◆ **Your assignment**
Starting from the first line, transcribe the whole listing exactly.

◆ **Raw data**
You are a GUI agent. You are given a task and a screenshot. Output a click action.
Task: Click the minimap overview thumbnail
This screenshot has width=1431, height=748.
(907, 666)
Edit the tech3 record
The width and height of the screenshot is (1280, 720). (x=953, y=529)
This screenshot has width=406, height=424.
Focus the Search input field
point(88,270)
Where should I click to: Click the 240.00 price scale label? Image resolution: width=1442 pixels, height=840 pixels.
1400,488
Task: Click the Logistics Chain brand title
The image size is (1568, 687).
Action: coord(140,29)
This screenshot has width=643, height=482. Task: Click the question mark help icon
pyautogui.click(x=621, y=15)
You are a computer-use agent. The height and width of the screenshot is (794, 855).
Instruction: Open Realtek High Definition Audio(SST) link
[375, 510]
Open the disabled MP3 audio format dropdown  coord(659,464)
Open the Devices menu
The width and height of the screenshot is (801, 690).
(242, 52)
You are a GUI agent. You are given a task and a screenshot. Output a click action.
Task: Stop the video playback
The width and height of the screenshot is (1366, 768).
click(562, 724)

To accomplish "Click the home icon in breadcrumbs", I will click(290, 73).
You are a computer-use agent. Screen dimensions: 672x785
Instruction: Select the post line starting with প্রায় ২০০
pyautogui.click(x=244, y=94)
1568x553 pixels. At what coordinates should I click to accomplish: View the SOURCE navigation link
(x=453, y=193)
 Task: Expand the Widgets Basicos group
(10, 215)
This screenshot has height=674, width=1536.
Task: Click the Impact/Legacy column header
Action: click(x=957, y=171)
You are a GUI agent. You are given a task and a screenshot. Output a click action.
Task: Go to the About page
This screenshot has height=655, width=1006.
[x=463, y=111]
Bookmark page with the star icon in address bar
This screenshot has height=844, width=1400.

◆ **Exercise solution**
You are a GUI agent. You are given a task and a screenshot. Output a click action.
Task: Click the minimap overview thumbnail
This screenshot has width=1431, height=748.
(907, 666)
Edit the tech3 record
The width and height of the screenshot is (1280, 720). (x=953, y=529)
This screenshot has width=406, height=424.
Focus the Search input field
point(88,270)
Where should I click to: Click the 240.00 price scale label? Image resolution: width=1442 pixels, height=840 pixels.
1400,488
Task: Click the Logistics Chain brand title
The image size is (1568, 687).
Action: coord(140,29)
This screenshot has width=643, height=482. Task: Click the question mark help icon
pyautogui.click(x=621, y=15)
You are a computer-use agent. The height and width of the screenshot is (794, 855).
Instruction: Open Realtek High Definition Audio(SST) link
[375, 510]
Open the disabled MP3 audio format dropdown  coord(659,464)
Open the Devices menu
The width and height of the screenshot is (801, 690).
(242, 52)
You are a GUI agent. You are given a task and a screenshot. Output a click action.
Task: Stop the video playback
The width and height of the screenshot is (1366, 768).
click(562, 724)

To accomplish "Click the home icon in breadcrumbs", I will click(290, 73).
You are a computer-use agent. Screen dimensions: 672x785
Instruction: Select the post line starting with প্রায় ২০০
pyautogui.click(x=244, y=94)
1568x553 pixels. At what coordinates should I click to accomplish: View the SOURCE navigation link
(x=453, y=193)
 Task: Expand the Widgets Basicos group
(10, 215)
This screenshot has height=674, width=1536.
Task: Click the Impact/Legacy column header
Action: click(x=957, y=171)
You are a GUI agent. You are given a task and a screenshot. Output a click action.
Task: Go to the About page
This screenshot has height=655, width=1006.
[x=463, y=111]
Bookmark page with the star icon in address bar
This screenshot has height=844, width=1400.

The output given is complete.